To find the mass of silver nitrate (AgNO3) needed to produce 3.91 moles of calcium nitrate (Ca(NO3)2), we need to use the stoichiometry of the balanced chemical equation.
The balanced equation shows that 2 moles of silver nitrate react with 1 mole of calcium iodide to produce 2 moles of silver iodide and 1 mole of calcium nitrate.
Based on the stoichiometry, we can set up the following ratio:
2 moles AgNO3 : 1 mole Ca(NO3)2
To convert the given moles of Ca(NO3)2 to the corresponding moles of AgNO3, we multiply the given moles by the ratio:
3.91 moles Ca(NO3)2 × (2 moles AgNO3 / 1 mole Ca(NO3)2) = 7.82 moles AgNO3
Now, we need to convert the moles of silver nitrate to grams using its molar mass.

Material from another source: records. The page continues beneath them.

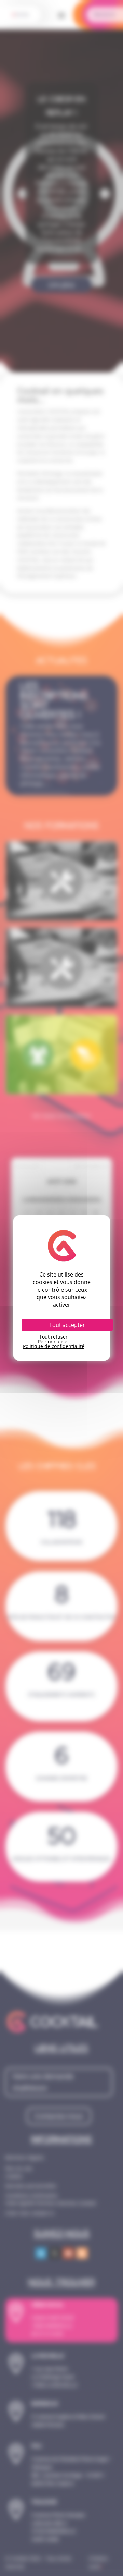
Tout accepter (67, 1325)
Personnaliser (53, 1341)
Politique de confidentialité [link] (53, 1346)
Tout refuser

The molar mass of silver nitrate (AgNO3) can be calculated by adding the atomic masses of each element:
Ag: 107.87 g/mol
N: 14.01 g/mol
O: 16.00 g/mol (3 oxygen atoms)
Molar mass of AgNO3 = 107.87 g/mol + 14.01 g/mol + (16.00 g/mol × 3) = 169.87 g/mol
Finally, we can calculate the mass of silver nitrate required:
Mass of AgNO3 = moles of AgNO3 × molar mass of AgNO3
Mass of AgNO3 = 7.82 moles × 169.87 g/mol = 1327.89 grams (rounded to four decimal places)
Therefore, approximately 1327.89 grams of silver nitrate will be needed to produce 3.91 moles of calcium nitrate.